Problem :: Copy nothing but the lines running from the one containing "Image resolution: width=1500" through the end of the listing below. Drop the pictures.

[[ Record excerpts, beginning ]]

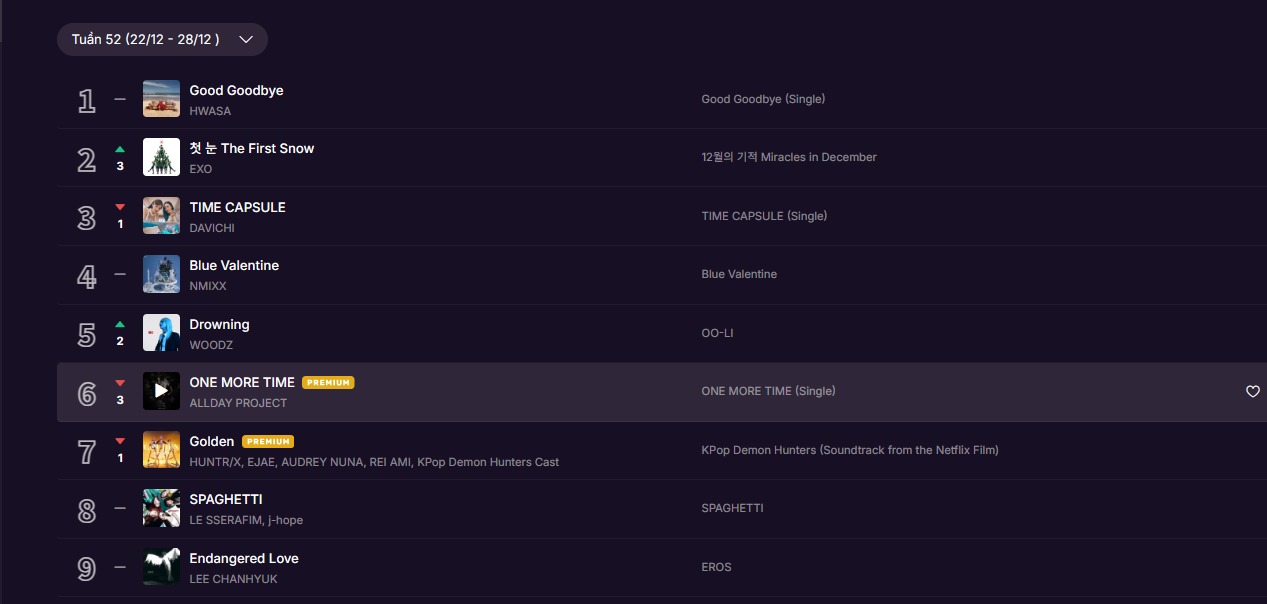Like ONE MORE TIME with the heart icon
This screenshot has width=1267, height=604.
(x=1252, y=391)
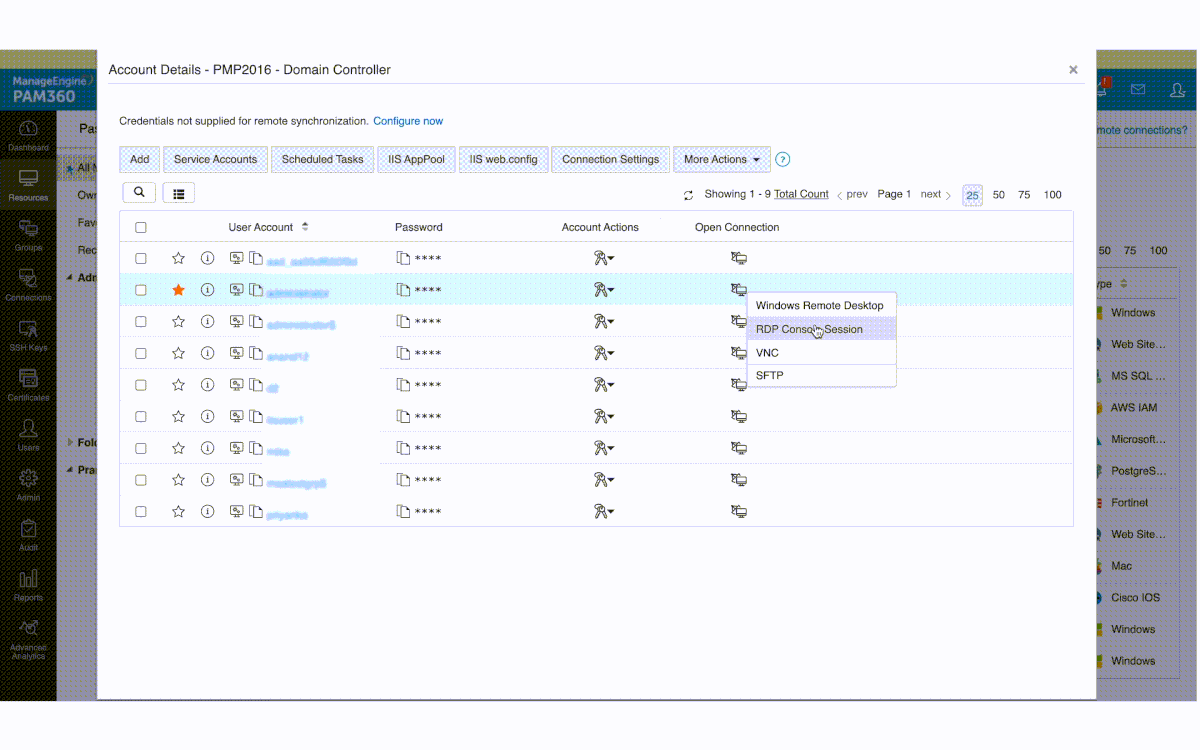Tick the select-all checkbox in the table header
The image size is (1200, 750).
tap(141, 228)
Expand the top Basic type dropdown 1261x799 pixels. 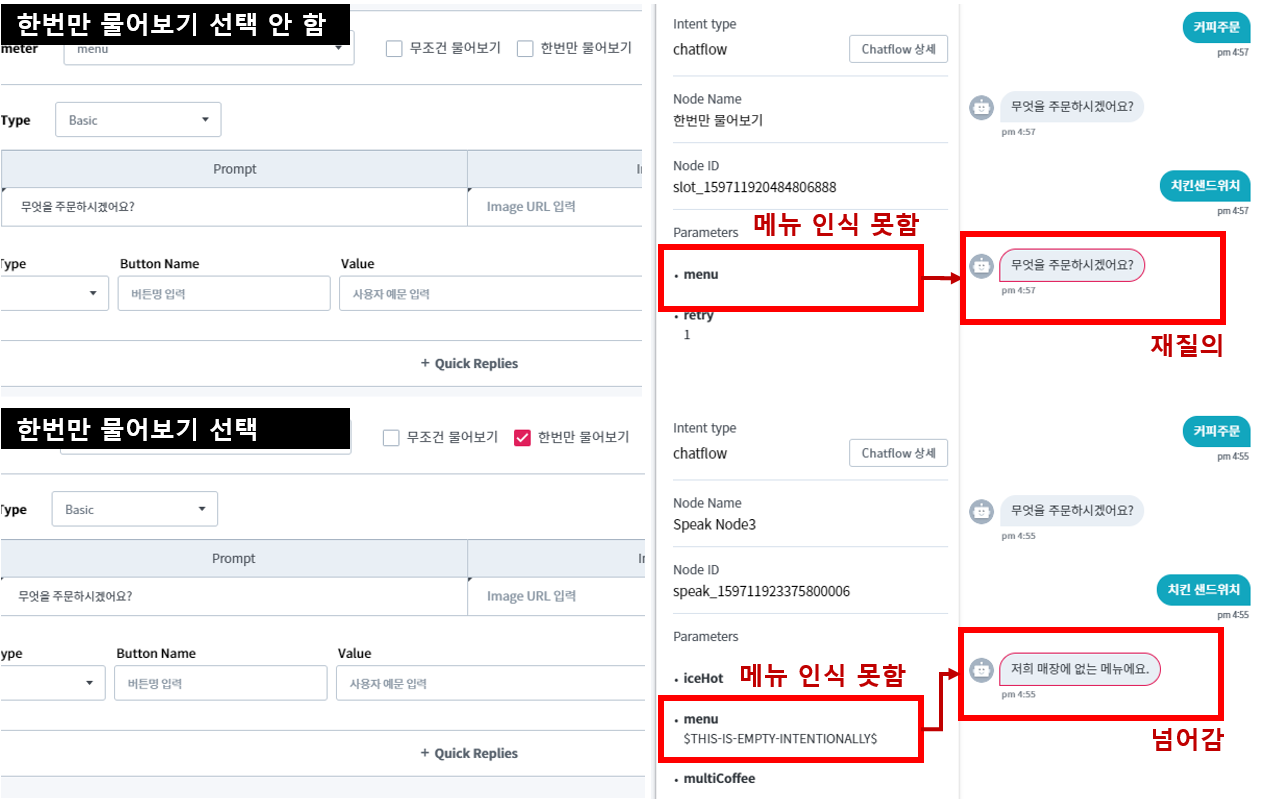(x=138, y=120)
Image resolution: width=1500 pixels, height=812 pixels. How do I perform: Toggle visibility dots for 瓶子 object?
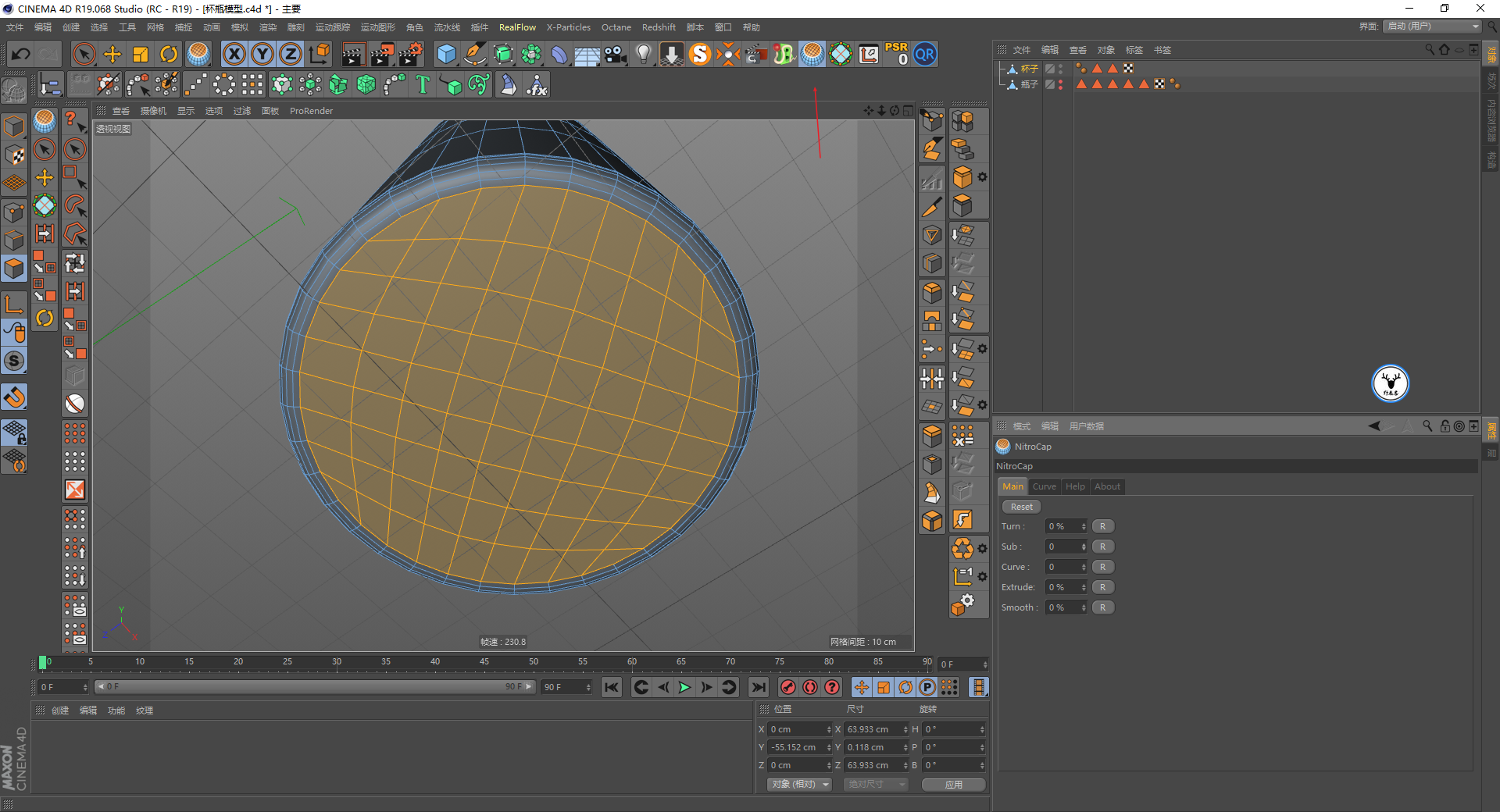click(x=1060, y=84)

[[ Record excerpts, end ]]

Solution to the exercise ::
Image resolution: width=1500 pixels, height=812 pixels. How do I perform: Toggle visibility dots for 瓶子 object?
click(x=1060, y=84)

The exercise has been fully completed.